Perhaps. In any case, the future he and Frantz see for smart chips goes considerably beyond mobile phones. It could include sidewalks that adjust their grade to accommodate wheelchairs and wearable computers that could send alerts when the wearer is having a heart attack. "The
most exciting thing is that there's a lot of room for [technological] improvement," says Kilby, who officially retired from TI in the 1980s but still goes to the office nearly every day. He also does some consulting and is a director of several startups, including Bookham
Technology (BKHM), a British maker of silicon optical components.
Some advanced smart-chip devices are already making the transition from blue sky to blueprint, albeit in somewhat clunky form. For instance, Xybernaut (XYBR) offers wearable computers that can be used to check e-mail and play computer games. While such devices today require many parts connected by wires, the next prototypes will be wireless and small enough to be clipped onto a shirt or fastened to your wrist, says Frantz.
Powered by tiny but remarkably efficient smart chips, wrist computers could be virtually unnoticeable and rely on human body heat for power. They could monitor a user's health and even serve as multifunction communicators, taking dictation and sending e-mail as well as making voice calls in case of an emergency.
Smart chips could also make possible powerful new contraptions for manipulating the physical environment and improving on human capabilities. A wearable computer could order armies of small hydraulic arms wired under a city sidewalk to adjust the pavement angle for easier passage by someone with luggage or in a wheelchair.
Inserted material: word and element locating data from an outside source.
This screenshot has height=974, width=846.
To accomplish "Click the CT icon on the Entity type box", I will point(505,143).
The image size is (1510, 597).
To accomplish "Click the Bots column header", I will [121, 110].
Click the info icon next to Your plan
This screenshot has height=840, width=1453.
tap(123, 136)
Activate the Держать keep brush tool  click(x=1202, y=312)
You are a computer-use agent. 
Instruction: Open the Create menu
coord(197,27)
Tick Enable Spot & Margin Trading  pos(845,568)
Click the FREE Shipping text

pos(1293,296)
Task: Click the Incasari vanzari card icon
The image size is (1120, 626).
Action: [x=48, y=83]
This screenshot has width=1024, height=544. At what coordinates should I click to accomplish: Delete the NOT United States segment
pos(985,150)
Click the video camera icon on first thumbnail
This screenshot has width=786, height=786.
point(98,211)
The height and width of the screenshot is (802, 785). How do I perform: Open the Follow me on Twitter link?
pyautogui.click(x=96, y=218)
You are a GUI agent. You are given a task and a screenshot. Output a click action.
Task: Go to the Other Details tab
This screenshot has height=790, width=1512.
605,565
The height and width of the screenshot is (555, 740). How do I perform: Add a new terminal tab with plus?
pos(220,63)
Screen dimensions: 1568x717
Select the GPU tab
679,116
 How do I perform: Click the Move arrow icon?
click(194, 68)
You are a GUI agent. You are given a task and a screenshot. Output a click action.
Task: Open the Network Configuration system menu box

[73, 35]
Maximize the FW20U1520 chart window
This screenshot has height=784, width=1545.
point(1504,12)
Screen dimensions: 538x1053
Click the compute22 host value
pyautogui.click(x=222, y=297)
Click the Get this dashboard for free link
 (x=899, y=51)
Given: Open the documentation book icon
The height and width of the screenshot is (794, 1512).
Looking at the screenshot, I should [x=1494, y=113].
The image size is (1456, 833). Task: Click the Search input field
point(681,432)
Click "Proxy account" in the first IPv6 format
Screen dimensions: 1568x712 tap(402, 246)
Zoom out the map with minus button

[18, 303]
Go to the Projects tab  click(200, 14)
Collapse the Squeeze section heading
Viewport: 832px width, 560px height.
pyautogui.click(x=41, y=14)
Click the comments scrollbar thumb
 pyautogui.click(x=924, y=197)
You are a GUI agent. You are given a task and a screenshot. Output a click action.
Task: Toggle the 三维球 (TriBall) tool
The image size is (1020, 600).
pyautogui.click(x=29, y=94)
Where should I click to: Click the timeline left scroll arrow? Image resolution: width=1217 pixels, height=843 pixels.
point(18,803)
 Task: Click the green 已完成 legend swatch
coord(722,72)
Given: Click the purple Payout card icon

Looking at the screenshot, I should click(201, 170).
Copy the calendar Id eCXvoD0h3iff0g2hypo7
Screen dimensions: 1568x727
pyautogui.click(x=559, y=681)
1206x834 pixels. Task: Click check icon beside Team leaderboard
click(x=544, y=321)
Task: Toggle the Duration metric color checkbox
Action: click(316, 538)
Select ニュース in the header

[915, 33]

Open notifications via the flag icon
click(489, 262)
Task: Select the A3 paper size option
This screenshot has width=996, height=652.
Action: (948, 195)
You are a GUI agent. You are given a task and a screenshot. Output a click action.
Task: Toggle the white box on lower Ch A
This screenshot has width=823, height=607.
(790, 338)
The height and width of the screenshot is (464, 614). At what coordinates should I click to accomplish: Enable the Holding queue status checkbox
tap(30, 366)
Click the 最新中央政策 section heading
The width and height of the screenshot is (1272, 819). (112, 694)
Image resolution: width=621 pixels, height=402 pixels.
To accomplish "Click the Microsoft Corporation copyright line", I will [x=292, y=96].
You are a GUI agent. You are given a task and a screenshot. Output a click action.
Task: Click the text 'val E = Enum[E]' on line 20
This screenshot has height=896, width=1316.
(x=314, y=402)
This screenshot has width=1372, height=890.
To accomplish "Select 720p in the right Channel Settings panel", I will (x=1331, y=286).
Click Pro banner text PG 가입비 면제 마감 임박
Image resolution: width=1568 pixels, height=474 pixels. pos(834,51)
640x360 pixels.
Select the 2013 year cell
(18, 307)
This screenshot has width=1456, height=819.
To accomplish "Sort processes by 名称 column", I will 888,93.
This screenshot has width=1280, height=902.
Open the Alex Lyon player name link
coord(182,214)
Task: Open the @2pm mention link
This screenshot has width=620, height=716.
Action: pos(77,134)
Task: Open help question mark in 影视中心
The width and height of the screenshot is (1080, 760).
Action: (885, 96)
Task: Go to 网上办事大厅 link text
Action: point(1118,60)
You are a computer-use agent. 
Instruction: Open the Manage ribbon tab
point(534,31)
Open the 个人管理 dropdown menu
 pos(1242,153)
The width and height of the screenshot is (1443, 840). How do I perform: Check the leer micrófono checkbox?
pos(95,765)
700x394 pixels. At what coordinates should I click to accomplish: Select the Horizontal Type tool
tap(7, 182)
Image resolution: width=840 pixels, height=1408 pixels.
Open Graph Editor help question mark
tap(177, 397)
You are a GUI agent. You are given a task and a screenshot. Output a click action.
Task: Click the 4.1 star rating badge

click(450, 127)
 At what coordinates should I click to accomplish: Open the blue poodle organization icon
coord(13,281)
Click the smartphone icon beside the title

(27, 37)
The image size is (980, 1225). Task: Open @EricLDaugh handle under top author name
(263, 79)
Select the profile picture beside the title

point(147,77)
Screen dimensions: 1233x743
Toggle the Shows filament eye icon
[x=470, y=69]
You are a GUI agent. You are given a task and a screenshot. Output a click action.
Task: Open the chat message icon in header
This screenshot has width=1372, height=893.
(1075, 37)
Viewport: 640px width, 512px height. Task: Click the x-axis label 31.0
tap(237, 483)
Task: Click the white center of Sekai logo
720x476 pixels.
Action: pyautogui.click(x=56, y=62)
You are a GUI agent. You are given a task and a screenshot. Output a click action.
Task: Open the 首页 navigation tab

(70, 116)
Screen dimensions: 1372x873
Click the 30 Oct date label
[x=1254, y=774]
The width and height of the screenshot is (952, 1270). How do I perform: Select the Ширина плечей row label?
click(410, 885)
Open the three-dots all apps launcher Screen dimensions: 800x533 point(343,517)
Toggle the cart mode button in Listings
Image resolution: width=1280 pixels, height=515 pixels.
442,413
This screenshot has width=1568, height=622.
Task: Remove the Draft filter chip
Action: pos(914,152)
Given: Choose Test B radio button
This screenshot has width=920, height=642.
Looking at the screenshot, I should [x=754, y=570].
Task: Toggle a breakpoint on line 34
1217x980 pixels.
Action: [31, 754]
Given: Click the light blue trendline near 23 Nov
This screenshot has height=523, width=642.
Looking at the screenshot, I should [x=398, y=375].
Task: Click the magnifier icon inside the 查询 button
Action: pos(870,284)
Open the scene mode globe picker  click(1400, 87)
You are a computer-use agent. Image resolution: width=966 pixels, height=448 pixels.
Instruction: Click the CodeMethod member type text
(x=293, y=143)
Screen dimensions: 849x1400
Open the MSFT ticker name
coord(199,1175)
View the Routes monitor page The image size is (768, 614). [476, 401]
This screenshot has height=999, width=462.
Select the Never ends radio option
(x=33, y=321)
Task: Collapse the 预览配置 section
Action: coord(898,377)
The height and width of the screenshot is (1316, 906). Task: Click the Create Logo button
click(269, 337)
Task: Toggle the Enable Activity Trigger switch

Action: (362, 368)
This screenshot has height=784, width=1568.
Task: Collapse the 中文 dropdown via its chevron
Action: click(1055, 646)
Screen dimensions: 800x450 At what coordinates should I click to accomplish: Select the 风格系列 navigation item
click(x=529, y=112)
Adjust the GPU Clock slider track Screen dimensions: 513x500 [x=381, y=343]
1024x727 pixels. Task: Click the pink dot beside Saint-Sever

They could manipulate furniture, creating chairs that remember the seat size of people who use them and adjust accordingly.
Frantz, who directs TI's efforts to find new uses for smart chips from an office equipped with a video phone and special wall paneling that he can write on whenever an idea strikes him, might even someday get a with a device to help him organize his collection of 100,000 baseball cards.
In the meantime, he thinks one of the first uses of advanced chips could be in hearing aids. Today, many people who are nearly deaf regain some hearing by wearing an earpiece that's powered by a device the size of a cell phone and is worn elsewhere on the body. In the future, miniaturized smart chips might allow that entire apparatus to be small enough for doctors to implant in a patient's ear, says Frantz. Another possibility: Similar but removable devices that would let airplane passengers reduce cabin noise, to better hear the person sitting next to them.
Along with such miracles will have to come tougher standards for chip production. Since devices based on smart chips will have to interact safely with humans, there'll be no room for manufacturing errors. Kilby likens it to "writing a couple of novels with no typographical errors." Manufacturers will have to keep shrinking smart chips to help broaden their possible uses. Among those trying to achieve that goal will be one of Frantz's two daughters, who was among the first children to try Speak & Spell and is now an engineer at TI.
Don't think, however, that the third wave of the chip revolution will belong exclusively to the next generation. With the Kilbys and Frantzs of the industry on case, it could arrive sooner rather than later. By Olga Kharif in Portland, Ore.